The Waltzing Matilda orchestral variations give way to the prophecy of a Chernobyl- or Fukushima-like dead zone, at 5:15 here:
On the Beach (1959)
If for nothing else, the film is memorable for a cuddly Tony Perkins doing an Aussie accent -- and getting a reprieve from a love scene with Donna Anderson thanks to the radioactive cloud looming over Melbourne.
(A terrible date movie this proved, by the by.)
(Ava Gardner is to have said of Melbourne, "the perfect place for a film about the end of the world" -- what on earth could she have meant?)
Also wonderfully out of character (the schizoid casting director should have got an Oscar) is Fred Astaire, voicing the up-to-this-point unspoken truth: "We're all doomed y'know, the whole drunken silly pathetic lot of us!"
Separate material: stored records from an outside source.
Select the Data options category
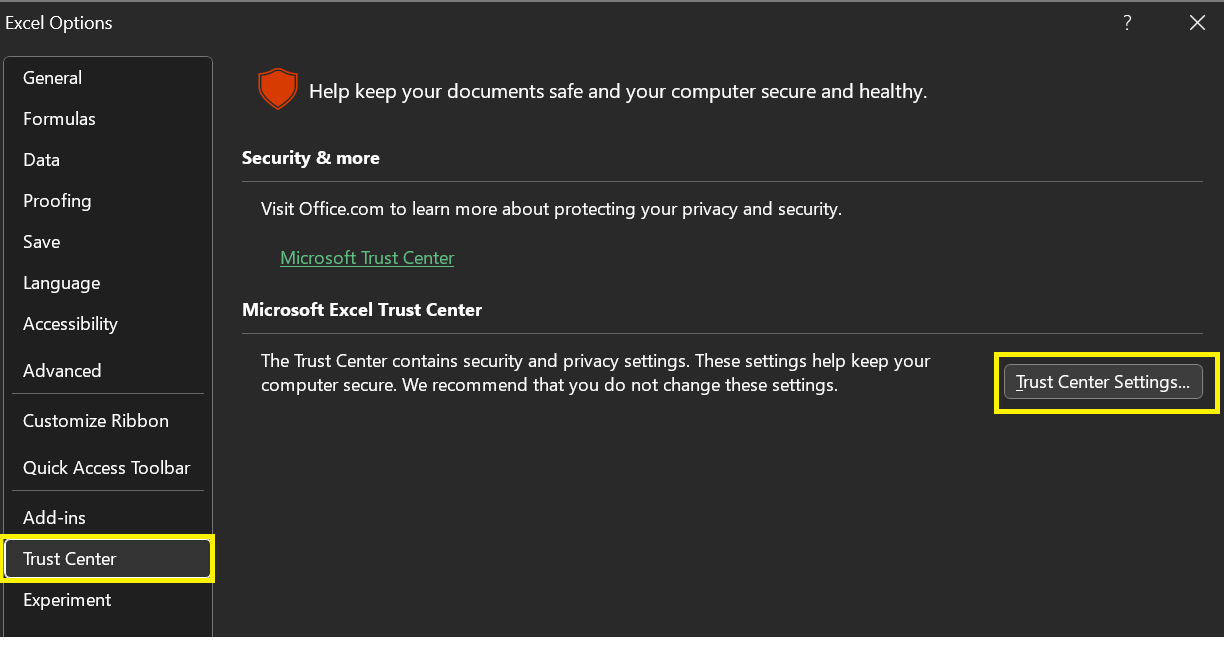 (x=41, y=159)
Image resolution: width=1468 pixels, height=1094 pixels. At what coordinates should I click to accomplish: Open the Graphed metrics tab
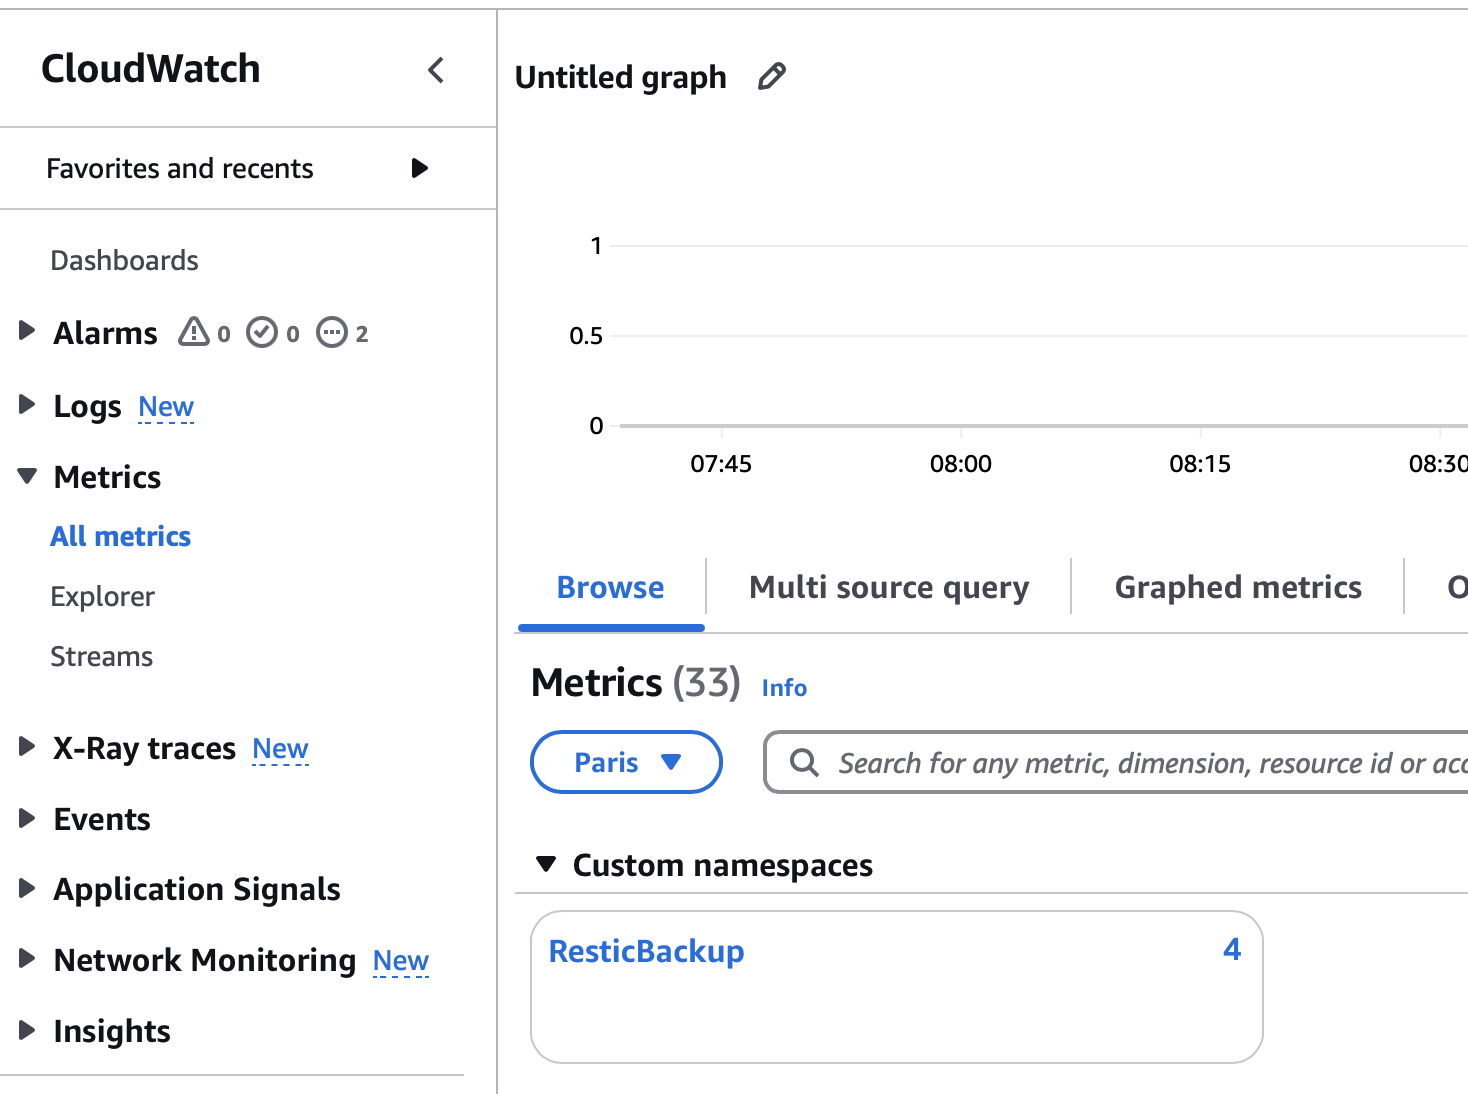point(1237,587)
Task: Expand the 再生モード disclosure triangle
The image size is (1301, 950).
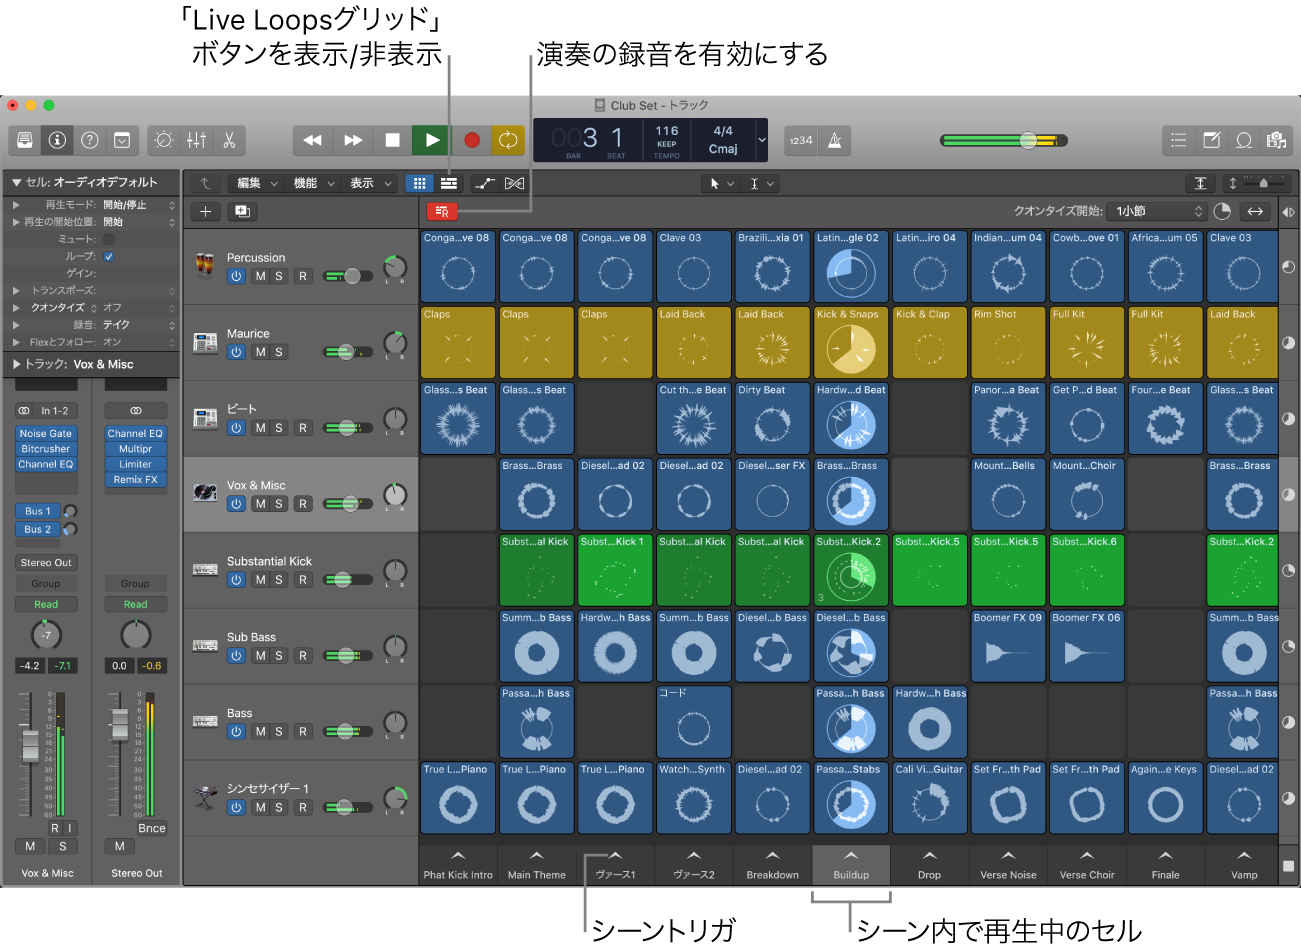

By the way, that little guy in the crash dummy suit arriving on a moped in the upper left corner of the top picture has just arrived to tell the awful news about the radiation levels. But those Isle of Muck horses have already survived the Chernobyl plume, so what should they care?
Tom,
Stirring stuff, that orchestral "Waltzing Maltida" as the sub comes up, goes on, then goes back down again. My parents took me to see On the Beach when it first came out -- memory of looking across the bay at city empty of people, very strange (what did it mean, one wondered). Now we know, "We're all doomed, y'know" -- even those ponies on the beach on Muck Island, or maybe they'll survive it. . . .
2.1
grey whiteness of fog against invisible
ridge, shadowed bird standing on branch
in foreground, wave sounding in channel
the whites those of similar
one, number and place
in one of the last and most,
left hand, is lifting
sunlit white edge of fog against ridge,
cormorant flapping across toward point
I like how everything is happening in this poem. A crisis but not showing loose ends. A folding back over. Horses as herd animals with a bunch of young ones.
It will take me the rest of my life to comb through these on your blog.
I'm glad wild, wild horses couldn't drag you away--though you were swaddled in bandages--from this apocalypse. As for On the Beach,I, too, remember the whole drunken silly pathetic lot a lot of us (or the whole lot?) are doomed to become.
This is just superb. So is your 10/24/11 Precession post at Collected Photographs. Curtis
The best return to Eden poem ever in my book. I want to thank you so much for turning me on to Muir, who I shockingly had never heard of before your Sunday post. Now I can almost ride without training wheels. Don't think your efforts go unnoticed.
As a minor quibble, the Orkneys are called the horse islands, yet you picture Hebrides horses. Here are some Orkney horses simulating the action in the poem (as long as you ignore the barbed wire).
Steve,
So, how have we managed to evade that apocalyptic prophecy this long?
It can't have been virtue.
Vassilis,
Well, yes, the bandages.
Self-fulfilling prophecy, perhaps -- falling on one's face due to woolgathering over End Times?
Curtis,
Many thanks. Happy you've found your way back to Precession.
(My backwards version of "going forward".)
Susan,
A folding back over, yes, that helps -- it's been something of a shoveled-under period here, but there is always the good thought of composting and recycling.
William,
Well, yes, of course, those
Zoomorphising Norse
Named Orkney after a horse --
And little luck
One must confess
Seeing a horse on the Isle of Muck
From Deerness
Though on a clear day
One might make out The Horse of Copinsay.